* Document passage:
Meall Tairbh GM/WS-242

This will be a bit like a line for a beer advert shown in the UK.

“Possibly the best 2 pt summit in Scotland?”. Are you serious Andy? Yes I am.

Here’s a capture of the area around Bridge of Orchy. There are so many Munros, Corbetts, Grahams here, I got to 120 points and stopped counting. These are proper Scottish points (i.e. hard walking ) and many of the 1000+ m summits are climbed from sea level. There’s also Midges to strip your flesh and rain and damp ground to give you trench foot. Meal Tairbh is a wee Graham (sub 700m) and only 2 pts. It’s outlined in purple.

©Crown copyright 2021 Ordnance Survey. Media 018/21

Because there are many famous mountains around here with high scores Meall Tairbh gets ignored. It’s also quite tough ground for not many points and there are no paths.

What makes it the best? The views. It’s high enough to get you out of the grot and dross and give you a view and is surrounded by some very shapely and pretty big mountains. That is always a recipe for success. It also has a fearsome reputation for being tough ground that is a veritable bog fest for the first 2km from leaving the road. But we have had a very long dry spell and the ground is parched and the rivers are very much down in scale. A good time to do this one.

* Set exercise 1:
In the Meall Tairbh post, condense the paragraph that starts "What makes it the best?" into a short bulleted list that keeps its main facts.
* Set exercise 2:
From the Meall Tairbh post, set down word for word the part that opens with the words "Meall Tairbh GM/WS-242" and closes with "are no paths.".
* Set exercise 3:
Carry the post about Meall Tairbh further, starting after its final sentence.

* Provided data:
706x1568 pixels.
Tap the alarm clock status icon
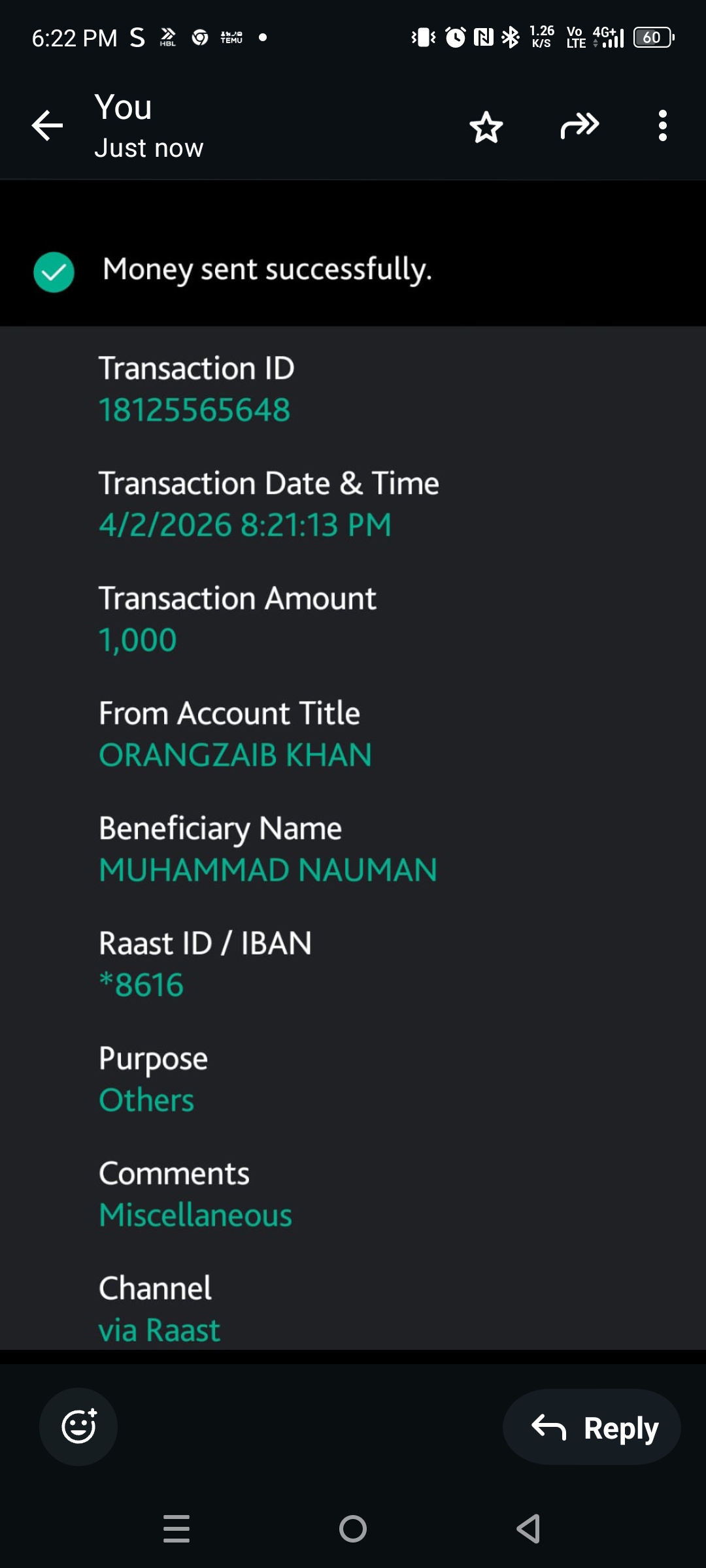click(456, 37)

* Reply 1:
- The best thing about it is the views.
- It is high enough to get above the grot and dross.
- It is surrounded by shapely, fairly big mountains.
- It is known for tough, boggy ground for the first 2 km from the road.
- After a long dry spell, the ground is parched and the rivers are much lower.
- That makes now a good time to climb it.

* Reply 2:
Meall Tairbh GM/WS-242

This will be a bit like a line for a beer advert shown in the UK.

“Possibly the best 2 pt summit in Scotland?”. Are you serious Andy? Yes I am.

Here’s a capture of the area around Bridge of Orchy. There are so many Munros, Corbetts, Grahams here, I got to 120 points and stopped counting. These are proper Scottish points (i.e. hard walking ) and many of the 1000+ m summits are climbed from sea level. There’s also Midges to strip your flesh and rain and damp ground to give you trench foot. Meal Tairbh is a wee Graham (sub 700m) and only 2 pts. It’s outlined in purple.

©Crown copyright 2021 Ordnance Survey. Media 018/21

Because there are many famous mountains around here with high scores Meall Tairbh gets ignored. It’s also quite tough ground for not many points and there are no paths.

* Reply 3:
I wasn’t sure to do this or another in the area, Bein Suidhe (ben soo-ee) GM/WS-235. You have to cross the river and its tributaries, a there and back walk as doing a loop is hard involves 3 river crossings there and three back. A fairly big river followed by some hard ground and a very steep ascent. I wasn’t sure if I had the needful (as my Indian chums say) to do such a walk and climb. So I took the easy way out and thought I’d inspect river levels and try the ground out to see what it’s like by doing the considerably easy Meall Tairbh and maybe the neighbour between, Beinn a’Chuirn GM/WS-279.

It’s a 100mile drive so I was away early and was making good progress when I discovered one of Scotland’s best roads for hooning along trying to keep up with the big sports bikes as they go mad, the A82, has been neutered with average speed cameras from Lix Toll to Bridge of Orchy. I was almost in teers as we drove in convoy at 60mph. A tragedy.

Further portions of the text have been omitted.